In the case of moving into the Columbia Valley and vaccinating everyone over 18 years of age, Dr. de Villiers said case counts in the Windermere region were the highest in the region, a key factor in the decision-making process.

Interior Health does have a community vaccination program for approximately 47 smaller, rural communities within the jurisdiction, as it makes more logistical sense to immunize everyone at once, rather than follow the age-based cohorts, Dr. de Villiers added.

“If we go in and do the age cohort and we do 10 people every time, it’s just not going to work. It’s just much more logistically practical to go in and do the whole community at one time,” he said.

“That’s one piece; the other piece is if a community has limited health care services, just a few cases might actually overwhelm them so they have a higher risk.”

AstraZeneca supplies dry up

All AstraZeneca vaccine doses that have been distributed to Interior Health have been administered, according to Bloemink.

Pharmacies in the Okanagan have been booking public appointments for people 40 years of age and older to immunize with AstraZeneca.

“The doses that Interior Health has received have all been administered,” Bloemink said. “We have had really really good uptake of the AstraZeneca vaccine that we did receive and when the time comes, we will be keen to receive more.”

During Thursday’s provincial COVID-19 update, Health Minister Adrian Dix said AstraZeneca 180,000 doses will be administered through the pharmacy network in most areas of the province.
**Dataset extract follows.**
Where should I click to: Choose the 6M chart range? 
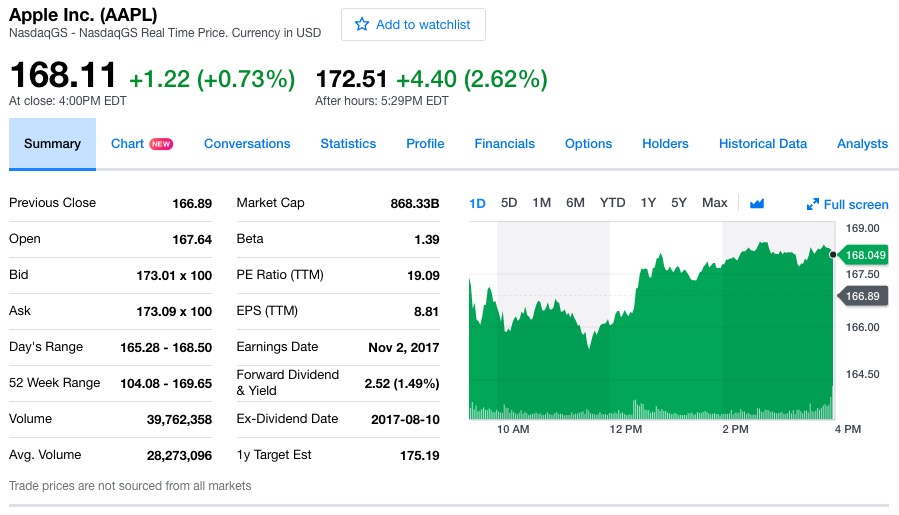coord(575,203)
Additionally, Dix noted that 18,000 appointments have been booked through the community or neighbourhood hot spot program.
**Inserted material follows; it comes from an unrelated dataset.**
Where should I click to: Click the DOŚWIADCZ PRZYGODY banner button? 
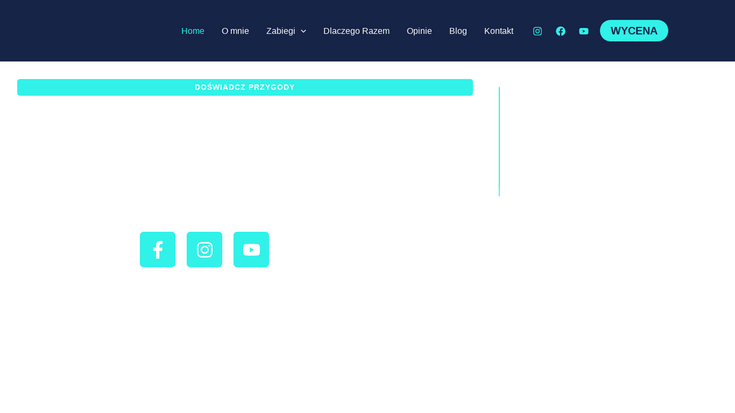pyautogui.click(x=245, y=87)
Dix said he expects all the province’s AstraZeneca supply to be used up in the coming week.

Through the lens of Interior Health, Bloemink says officials are constantly monitoring supply day-over-day and week-over-week to coordinate the logistics of vaccine distribution in conjunction with the provincial immunization programs.

While Health Canada has approved four vaccines — Pfizer BioNTech, Moderna, AstraZeneca and Johnson and Johnson — Pfizer currently has the most reliable delivery schedule well into July, as production increasing ramps up to larger volumes.

“What we want to make sure, as well as understood,” said Bloemink, “is that we are motivated to deliver the vaccine that we do have on hand, so that creates a little bit of very specific planning that needs to be done as well as a need for some flexibility and potentially some adjusting based on our delivery schedules and replenishment of vaccine supply.

“So we are working with the information we have and we are planning according to that, and we do have our clinics established looking forward based on the vaccine we know is coming into the system.”

Province to unveil travel restrictions Friday

The provincial government will announce a formal order on travel restrictions between health authorities on Friday.

Questions remain on how the orders will apply and how the orders will be enforced amid a broader conversation on the impact it will have on preventing COVID-19 transmission.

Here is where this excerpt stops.